Government Changing How It Spends $3 Trillion on Health Care

Insurance, Medicare


Get ready for another round of battles over medical coverage and payment systems between the government, health care providers, and consumers – or is it really just one continuous battle?

The government has been attempting to switch Medicare payments from the traditional fee-for-service format to a plan that compensates health providers based on outcomes. Such methods include Accountable Care Organizations (ACOs), where medical providers receive savings in exchange for reducing health care costs, and bundled or lump sum payment models where bulk payments are made not on individual procedures but on overall packages of services.

The ACO model is gaining momentum, with approximately 7.8 million seniors receiving Medicare services in this way compared to none in 2011. The administration is attempting to accelerate this process by setting goals at 30% of Medicare payments under alternative pay models by 2016 and 50% by 2018.
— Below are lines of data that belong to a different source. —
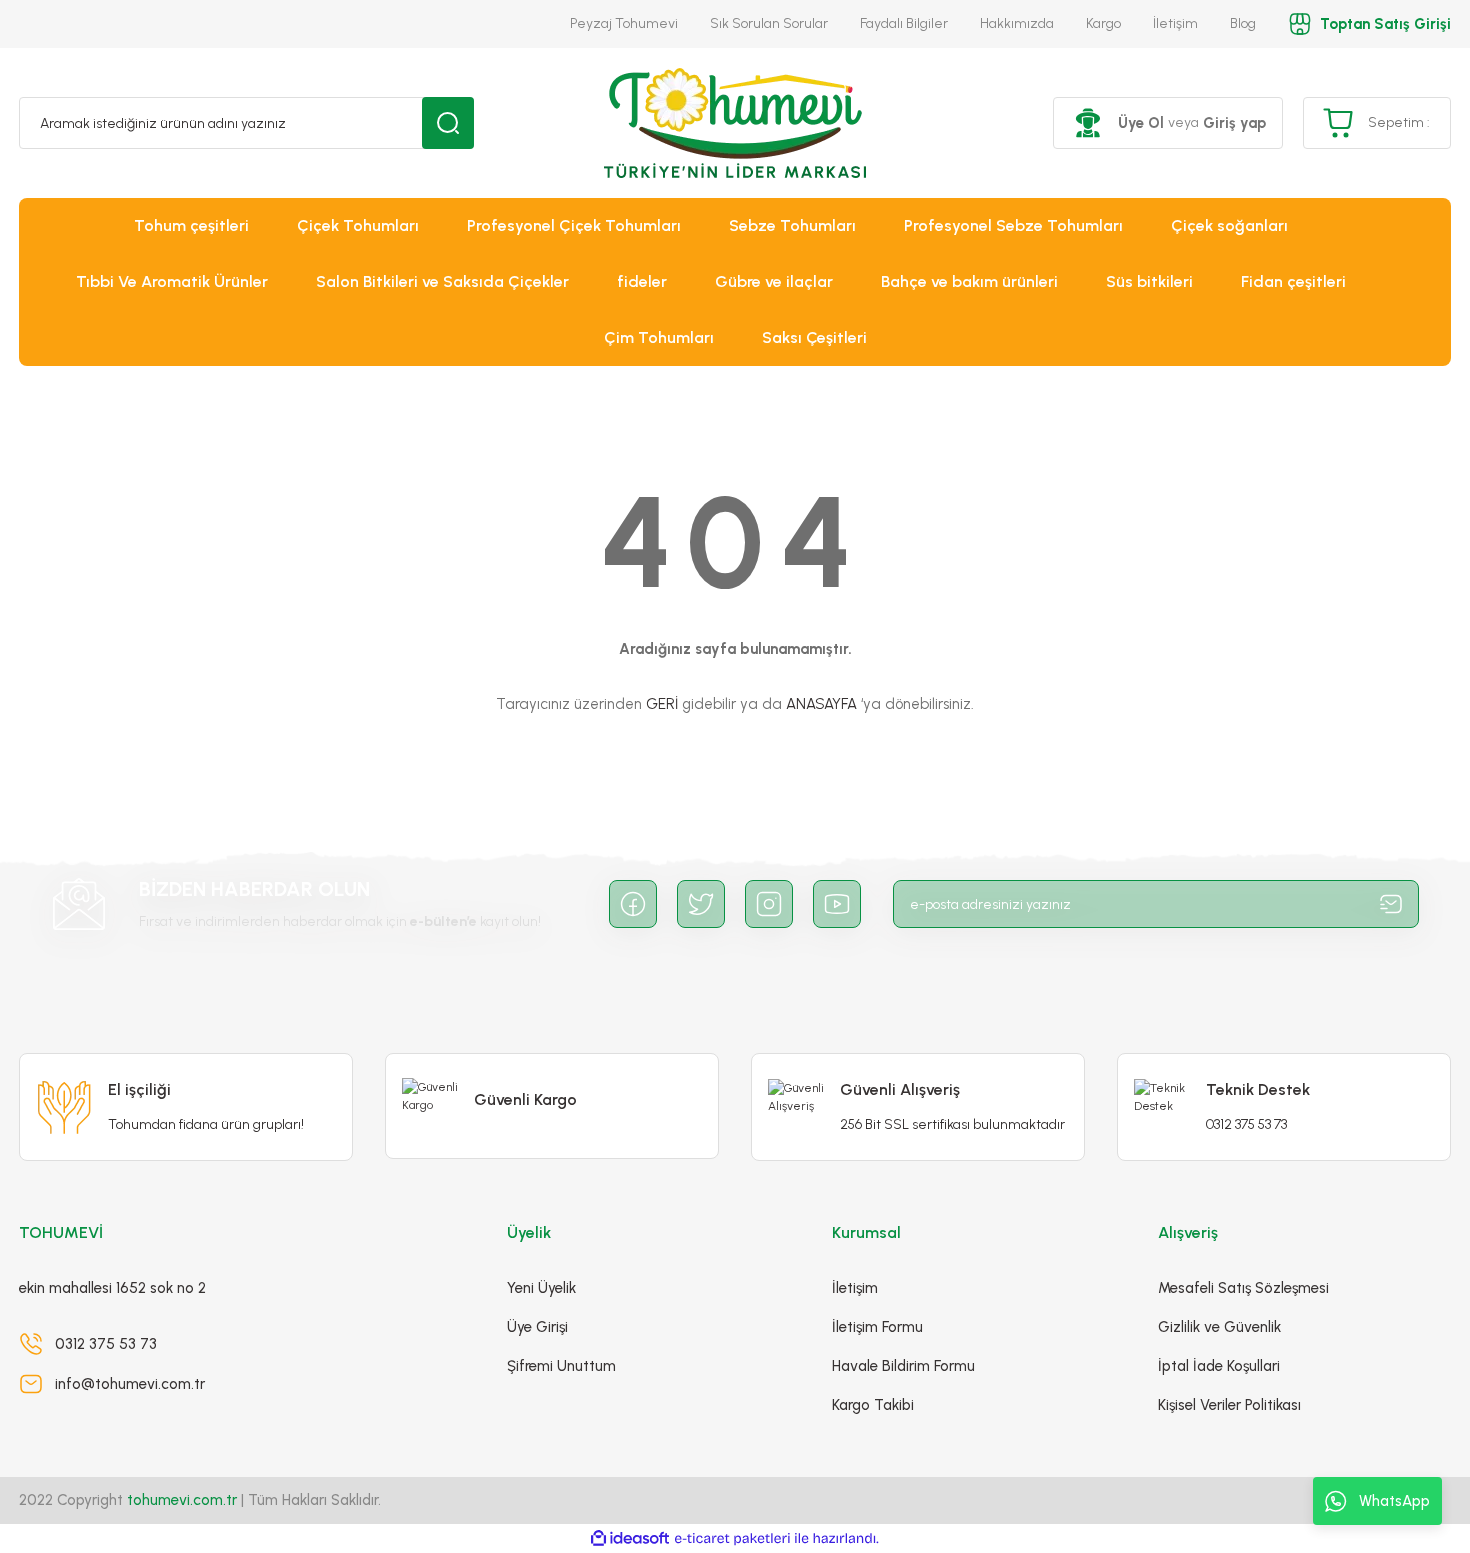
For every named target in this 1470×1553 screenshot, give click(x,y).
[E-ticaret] (732, 1539)
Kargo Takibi (873, 1405)
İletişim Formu (877, 1327)
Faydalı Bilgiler (904, 23)
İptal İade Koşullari (1219, 1366)
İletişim (1175, 23)
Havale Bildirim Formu (903, 1366)
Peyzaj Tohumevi (624, 23)
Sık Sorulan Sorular (769, 23)
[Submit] (1391, 904)
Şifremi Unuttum (561, 1366)
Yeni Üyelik (541, 1288)
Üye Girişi (537, 1327)
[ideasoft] (630, 1538)
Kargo (1103, 23)
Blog (1243, 23)
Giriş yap (1234, 123)
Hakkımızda (1017, 23)
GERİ (662, 704)
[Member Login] (1088, 123)
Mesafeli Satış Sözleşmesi (1243, 1288)
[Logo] (735, 123)
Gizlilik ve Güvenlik (1219, 1327)
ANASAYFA (821, 704)
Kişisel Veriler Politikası (1229, 1405)
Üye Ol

There is agreement that since a fee-for-service system rewards hospitals and physicians for quantity of patients without a direct connection to quality (aside from complaints or dissatisfied customers), the system has cracks that allow for waste. Tying compensation to outcomes makes common sense, but implementing this approach is by no means straightforward. Here are a few reasons why.

The Pioneer ACO program is indicative of the challenges. Started in 2012 with 32 health systems and an ACO format, only 19 have stuck with the program to date. Even with good medical results, the financial risks to providers were considered too great to stay in the program. Kaiser Health News notes that 1,700 hospitals qualified for bonuses based on improved measures of quality, yet over 900 of those will receive no money due to penalties from competing incentive programs.

Policy makers must grasp one simple fact: Some component of cost is caused by individual choices that rest on personal responsibility, and we do not live in a society where those choices may be forced upon anyone… yet. We all pay for those choices one way or another through shared risk, but how do the risks and costs get shared?

We do not claim to know what the right balance is. However, it is a safe bet that risks will continue to be shifted away from the insurance companies toward providers and consumers in the name of cost and efficiency – and as much as the administration would like to claim it, these factors are not directly connected to the best health outcomes.

As a consumer of health care, in the short-term, you are likely to see this as increased costs, fewer choices, and an acceptance of greater personal responsibility for your health. In the long-term, costs should stabilize and options will increase – but the share of your greater personal responsibility is likely here to stay. Please do your part by maintaining as healthy a lifestyle as possible.